After dinner Abdul Wahed's wife sits down next to me, adjusts her veil over her shiny dark braids, and pours me another glass of tea. She is happy to talk to me, as it has been a long time since the family has had a female guest. Around me the children prepare for the night. A fluffy gray kitten slumbers under the stove, and for a moment I forget that we are in a land at war.

JUST AFTER DAWN the rumble of distant artillery fire shatters the frosted crystal morning. To my surprise, no one reacts. They have grown used to the sounds of war. But Abdul Wahed's eldest son, a handsome quick-minded boy of about 12, begins drawing on the side of the black metal stove with apiece of chalk: a jet, looking rather like a paper plane, and short dashes representing the bombs it drops.

My escorts take a chance, and we cross the open valley by day. Walking through the wide, flat valley is like walking in a bad dream of a deserted land. At this time of year the land is all gray and brown, except where odd patches of snow lie, and the trees are bare but for a few limp yellow leaves. Large bomb craters pock fields that this year bore no harvest. In deserted villages a few houses stand among heaps of rubble.
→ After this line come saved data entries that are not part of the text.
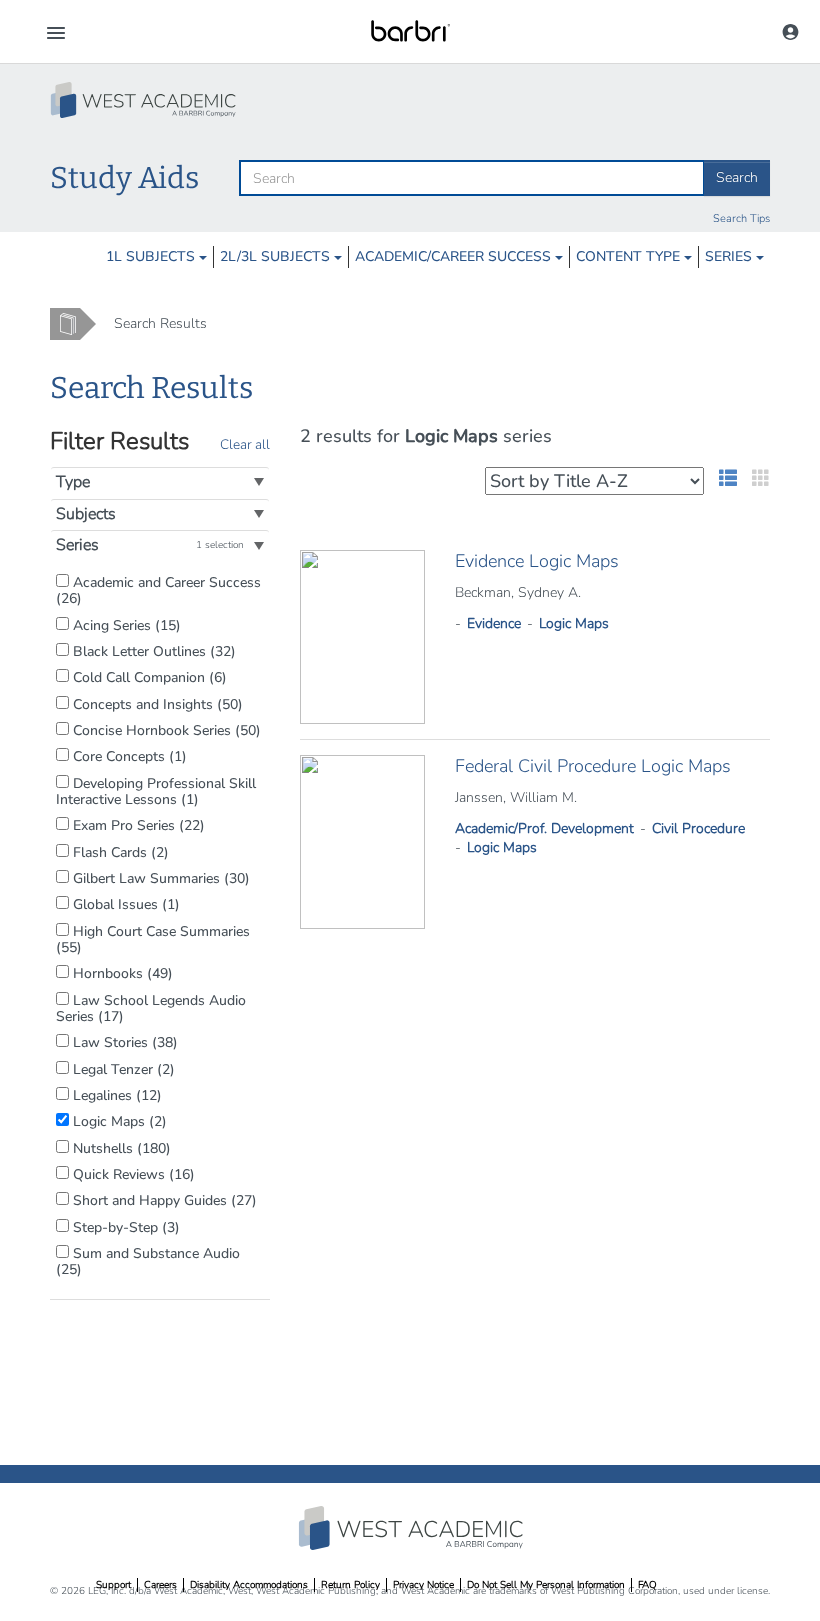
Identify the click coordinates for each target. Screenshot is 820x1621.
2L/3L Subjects (277, 256)
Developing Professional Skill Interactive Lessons (156, 791)
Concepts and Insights (156, 704)
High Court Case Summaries (153, 939)
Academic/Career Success (455, 256)
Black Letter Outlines (152, 651)
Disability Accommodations (249, 1585)
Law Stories (123, 1042)
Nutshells (120, 1148)
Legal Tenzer (122, 1069)
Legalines (115, 1095)
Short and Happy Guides (163, 1200)
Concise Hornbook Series (165, 730)
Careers (160, 1585)
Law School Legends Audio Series (151, 1008)
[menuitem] (156, 257)
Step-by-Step (124, 1227)
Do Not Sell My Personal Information (546, 1585)
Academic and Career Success (158, 590)
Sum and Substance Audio (148, 1261)
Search (737, 177)
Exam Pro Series (137, 825)
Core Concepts (128, 756)
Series (730, 256)
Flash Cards (119, 852)
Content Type (630, 256)
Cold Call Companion (148, 677)
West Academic (413, 1528)
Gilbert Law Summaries (159, 878)
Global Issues (124, 904)
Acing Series (125, 625)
I walk with the two men who have been specially detailed to accompany me by Syed Ishaq Gailani, a mujahidin commander who has for several years been a close friend of my family. One of the fighters, Bahram Jan, is perhaps 40, a big man with a commanding voice who used to buy cars in Kabul and sell them in Jaji. He is a font of war stories: These ruins were an Afghan government post till the mujahidin took it last year. Over there, in the field, are three tanks the mujahidin destroyed. And don't step back for that photograph, the area is mined!

His friend Mustafa's manner is quieter, though at 29 he has been a fighter for six years. He is a Tajik from Jalalabad, a city on the road from Kabul to Pakistan. Until he joined the mujahidin, he was a clerk in a government ministry in Kabul.

On this dusty dirt road, one of the main supply routes of the mujahidin, we pass several parties of men coming from distant fronts. They exchange greetings with my companions and stop for a few moments to tell news of Kabul, or Kunduz in the north. Near the battlefields the mujahidin seem relaxed, unconcerned with the rivalries and disunity that plague Afghan parties in exile in Pakistan. Later Bahram Jan will tell me the story of Commander Mohammed Naim, from the nearby village of Ali Khel, who one week before had been severely wounded while leading an attack that had resulted in the capture of 50 Afghan government soldiers. Naim belongs to a different party, but, says Bahram Jan, everyone loves the legendary young hero who began fighting when he did not yet have a beard.

Outside a village, near a bomb crater, we talk to a group of battle-weary men from Kabul. The bombing is on the other side of Ali Khel today, one says stoically, but just two days ago this area was heavily bombed. Round a bend in the middle of the road are the fly-encrusted remains of a camel. "See, they are killing even the animals," says Mustafa angrily, "everything that they see, everything that can feed the mujahidin or carry supplies for us."